EXCERPTED TEXT:
Dear Mauro and Peter,
I read your exchange with interest and apologize for not replying sooner -- I've been traveling (a combination of science and music), so things got put off.
I agree that one should not try to use chaos as the "little monster" that can explain everything, especially at this early stage, when things are pretty much empirical and by analogy. Actually, the violations of Bell's inequalities are more related to Bayesian statistics than they are to chaos. The point of attack is on the classical side, for classical nonlinear systems can exhibit correlations (analogous to entanglement) essentially as large as those in quantum mechanics. Thus, the violations of the inequalities are ruling out the lack of correlations (in linear systems?!) rather than classical mechanics per se. (If you look back at the so-called "classical" derivation of, say, the CHSH inequality, which is the most experimentally friendly version and the one commonly used, you will find that there are really no correlations built in -- they are just glossed over, whereas the on the quantum mechanical side one normally starts with a singlet state, which as about as entangled as you can get.) These classical correlations have been studied extensively in systems as diverse as tornados and energy distributions of cosmic rays, and they exhibit so-called nonextensive (Tsallis) entropy. The book "Nonextensive Entropy: Interdisciplinary Applications," put together by Gell-Mann and Tsallis (Ref. [7] in my essay) covers this in a relatively straightforward fashion. Currently, the whole business is mostly experimentally driven, so mathematical derivations are at a minimum, but they have had surprising success with quite diverse systems.

TASK DETAILS: Write out, word for word, the part of the letter above starting at "Dear Mauro and" and ending at "got put off.".

STORED RECORDS:
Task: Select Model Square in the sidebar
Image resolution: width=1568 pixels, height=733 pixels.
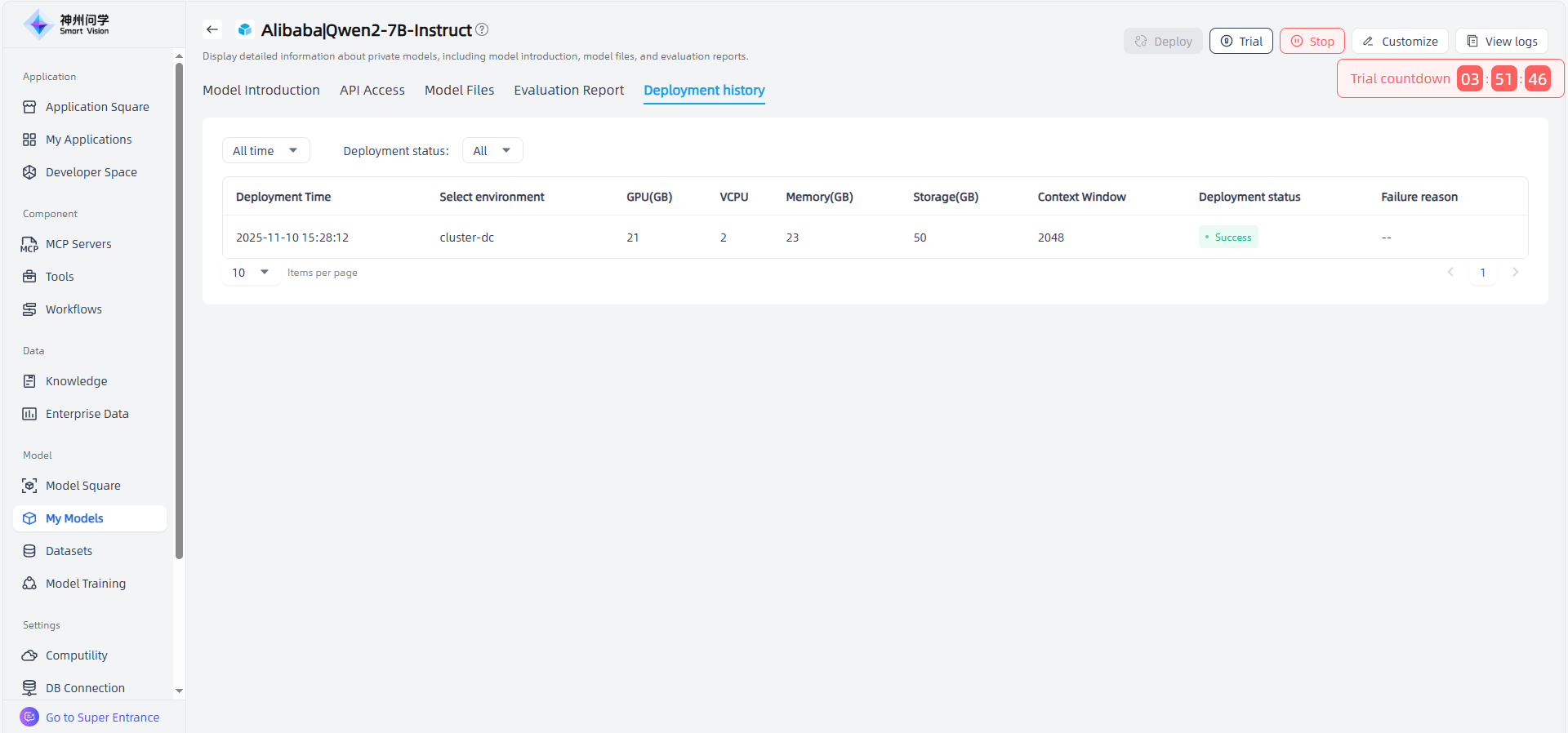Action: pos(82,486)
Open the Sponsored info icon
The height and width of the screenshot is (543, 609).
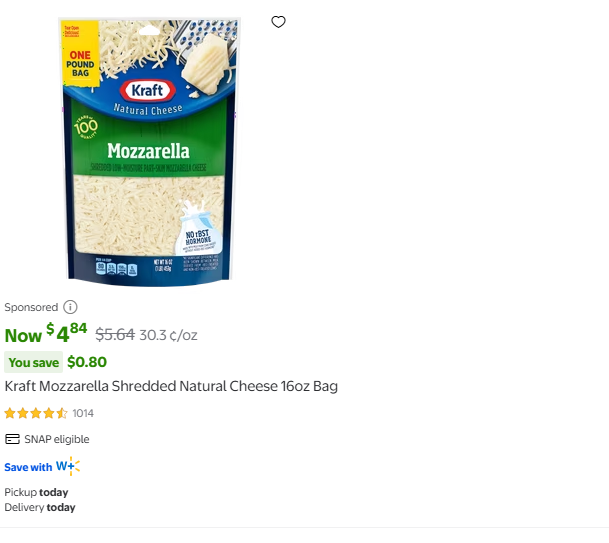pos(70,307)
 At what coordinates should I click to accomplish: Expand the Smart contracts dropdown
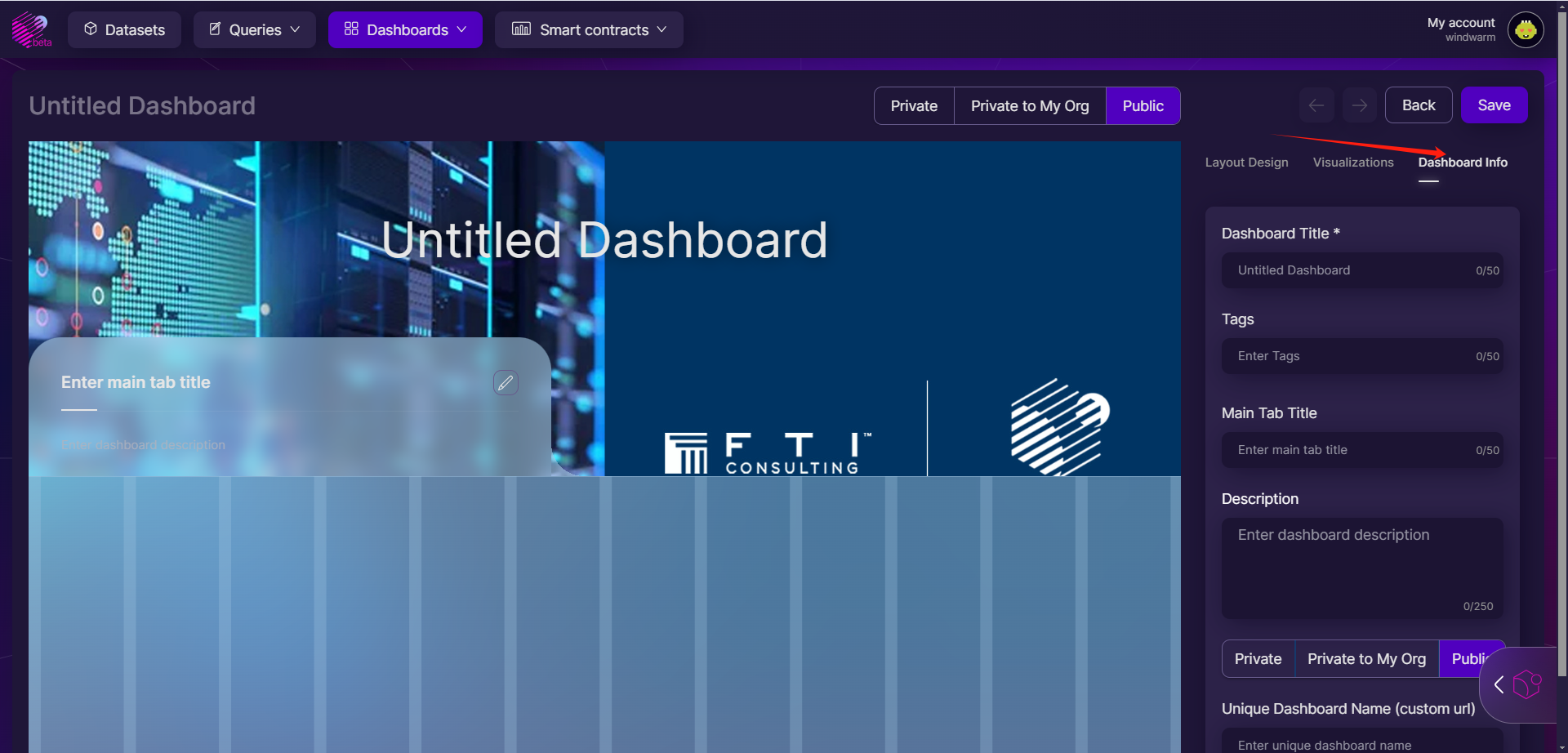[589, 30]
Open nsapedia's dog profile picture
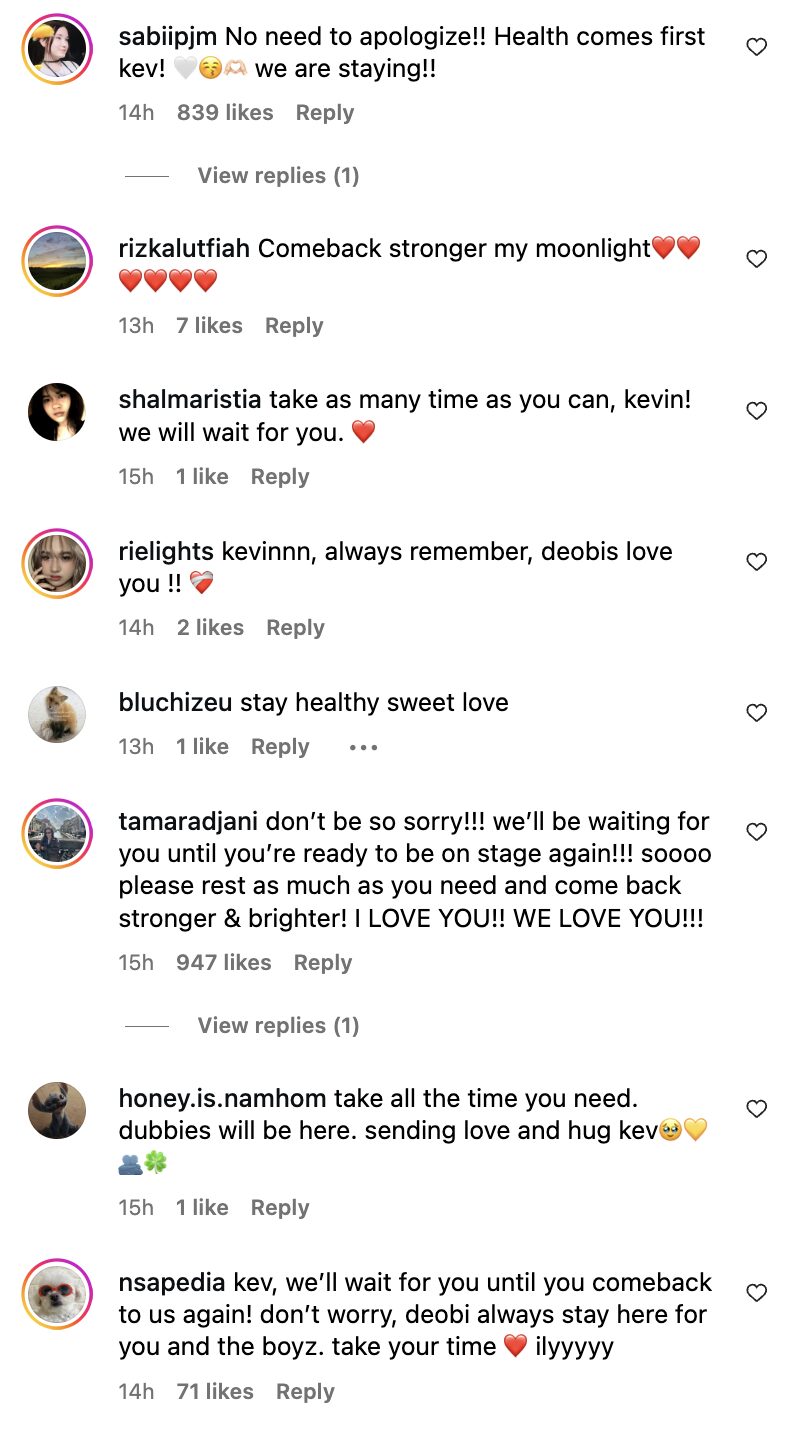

TASK SOLUTION:
Dear Mauro and Peter,
I read your exchange with interest and apologize for not replying sooner -- I've been traveling (a combination of science and music), so things got put off.